The family, after spending a year in Gottland, in the Baltic Sea, went to Australia, arriving in April 1853.

==Legal and Journalistic Career==
After acting as clerk in an attorney's office in Melbourne, Watterston moved to Ipswich, Queensland in May 1860. In October 1860 Watterston commenced his connection with the press. He learned reporting on the Ipswich Herald (afterwards the Queensland Times) and then moved to Brisbane in 1865, to undertake parliamentary reporting. Watterston spent several years in the gallery for The Brisbane Courier and next on the Guardian, from which paper, in June 1869, he obtained promotion to the parliamentary staff of The Argus, Melbourne, returning to Victoria after nine years' absence.

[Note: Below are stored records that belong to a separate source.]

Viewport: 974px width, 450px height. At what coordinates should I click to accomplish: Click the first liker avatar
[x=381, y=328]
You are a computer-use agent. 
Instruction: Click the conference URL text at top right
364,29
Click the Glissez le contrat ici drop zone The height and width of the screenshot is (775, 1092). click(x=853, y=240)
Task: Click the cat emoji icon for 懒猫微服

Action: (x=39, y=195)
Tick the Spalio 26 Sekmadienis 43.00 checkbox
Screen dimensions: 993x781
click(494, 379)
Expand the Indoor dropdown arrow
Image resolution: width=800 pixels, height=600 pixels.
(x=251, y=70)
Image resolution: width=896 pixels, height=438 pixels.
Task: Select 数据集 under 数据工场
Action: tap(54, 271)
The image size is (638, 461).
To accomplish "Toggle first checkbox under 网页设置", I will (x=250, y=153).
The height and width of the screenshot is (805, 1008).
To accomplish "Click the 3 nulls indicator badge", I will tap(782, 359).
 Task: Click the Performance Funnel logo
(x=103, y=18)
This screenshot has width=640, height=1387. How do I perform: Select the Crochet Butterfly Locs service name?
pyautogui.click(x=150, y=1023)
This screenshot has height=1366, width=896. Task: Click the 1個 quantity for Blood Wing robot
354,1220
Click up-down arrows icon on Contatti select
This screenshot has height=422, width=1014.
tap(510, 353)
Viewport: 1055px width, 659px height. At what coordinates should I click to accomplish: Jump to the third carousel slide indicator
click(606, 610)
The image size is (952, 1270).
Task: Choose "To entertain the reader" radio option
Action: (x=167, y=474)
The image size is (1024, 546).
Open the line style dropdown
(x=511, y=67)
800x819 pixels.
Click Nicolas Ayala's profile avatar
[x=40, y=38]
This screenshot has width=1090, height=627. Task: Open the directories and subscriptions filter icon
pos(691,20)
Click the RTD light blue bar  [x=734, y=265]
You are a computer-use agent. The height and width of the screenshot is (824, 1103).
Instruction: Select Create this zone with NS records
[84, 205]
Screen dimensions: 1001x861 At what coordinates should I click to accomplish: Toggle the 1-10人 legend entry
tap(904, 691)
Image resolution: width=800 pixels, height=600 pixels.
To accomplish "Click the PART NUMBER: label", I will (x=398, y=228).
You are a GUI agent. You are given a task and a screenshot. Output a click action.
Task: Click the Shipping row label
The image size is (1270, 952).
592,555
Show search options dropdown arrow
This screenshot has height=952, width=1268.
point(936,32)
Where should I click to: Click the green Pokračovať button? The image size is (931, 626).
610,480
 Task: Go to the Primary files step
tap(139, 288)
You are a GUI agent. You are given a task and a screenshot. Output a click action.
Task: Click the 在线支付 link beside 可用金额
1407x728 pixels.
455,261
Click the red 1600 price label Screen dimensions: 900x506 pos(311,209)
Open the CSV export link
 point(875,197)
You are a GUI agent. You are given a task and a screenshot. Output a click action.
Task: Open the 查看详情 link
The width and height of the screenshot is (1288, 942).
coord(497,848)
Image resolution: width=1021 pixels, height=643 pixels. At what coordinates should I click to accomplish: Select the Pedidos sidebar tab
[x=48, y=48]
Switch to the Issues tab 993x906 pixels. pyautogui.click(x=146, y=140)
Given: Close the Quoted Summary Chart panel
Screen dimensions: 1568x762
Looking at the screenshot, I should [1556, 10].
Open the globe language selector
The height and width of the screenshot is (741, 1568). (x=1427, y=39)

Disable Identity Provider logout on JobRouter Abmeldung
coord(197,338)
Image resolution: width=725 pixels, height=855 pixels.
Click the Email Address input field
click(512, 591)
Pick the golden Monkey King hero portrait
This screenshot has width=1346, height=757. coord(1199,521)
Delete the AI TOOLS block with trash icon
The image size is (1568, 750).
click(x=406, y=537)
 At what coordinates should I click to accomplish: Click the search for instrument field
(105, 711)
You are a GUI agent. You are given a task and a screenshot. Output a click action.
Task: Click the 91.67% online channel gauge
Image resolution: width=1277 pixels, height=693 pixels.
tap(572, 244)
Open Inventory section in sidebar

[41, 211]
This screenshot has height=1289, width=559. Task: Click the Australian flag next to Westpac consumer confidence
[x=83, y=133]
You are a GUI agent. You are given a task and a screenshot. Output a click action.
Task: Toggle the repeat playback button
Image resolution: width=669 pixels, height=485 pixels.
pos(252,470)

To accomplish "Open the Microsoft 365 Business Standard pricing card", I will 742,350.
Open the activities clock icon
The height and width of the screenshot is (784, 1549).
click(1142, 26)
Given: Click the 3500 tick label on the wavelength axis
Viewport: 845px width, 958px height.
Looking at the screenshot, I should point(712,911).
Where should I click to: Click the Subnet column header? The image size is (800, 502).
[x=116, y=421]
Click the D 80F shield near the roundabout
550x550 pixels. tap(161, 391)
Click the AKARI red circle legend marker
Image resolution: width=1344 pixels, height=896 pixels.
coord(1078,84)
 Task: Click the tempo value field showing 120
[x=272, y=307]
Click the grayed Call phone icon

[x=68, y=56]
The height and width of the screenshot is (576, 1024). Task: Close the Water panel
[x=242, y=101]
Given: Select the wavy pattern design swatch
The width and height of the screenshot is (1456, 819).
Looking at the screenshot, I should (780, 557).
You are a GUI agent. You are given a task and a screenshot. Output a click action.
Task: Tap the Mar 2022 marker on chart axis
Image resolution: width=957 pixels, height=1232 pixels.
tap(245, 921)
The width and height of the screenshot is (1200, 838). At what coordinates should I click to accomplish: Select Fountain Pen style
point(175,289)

Watterston executed various special commissions for The Argus, being sent to the United States in 1876, for six months, in connection with the Philadelphia Exhibition. He went to England in 1879, to report on the movements of the Berry-Pearson embassy. Watterston was appointed chief of The Argus reporting staff in 1881, and four years later, on the editorship of the Australasian becoming vacant, he had that position given to him, the Australasian being a weekly literary, sporting and agricultural journal, started by the proprietors of The Argus in 1864. Watterston was editor of the Argus from 1903 to 1906. His successor was Edward S. Cunningham.

==Cricket and Australian rules football==
Watterston was a member of Queensland cricket associations, he was a member of the Victorians Cricket Club and committee that called for cricket to make way for football in the off-season. Watterston is believed to have begun playing Australian rules at school in Melbourne and he founded the Brisbane Football Club (Queensland's first) in Brisbane in 1866.

==Death and legacy==
Watterston died in Armadale, Victoria, Australia on 23 July 1931; he was unmarried.

Gazetted with incorrect spelling, Watterson Place, in the Canberra suburb of Gilmore, is, however, named in his honour.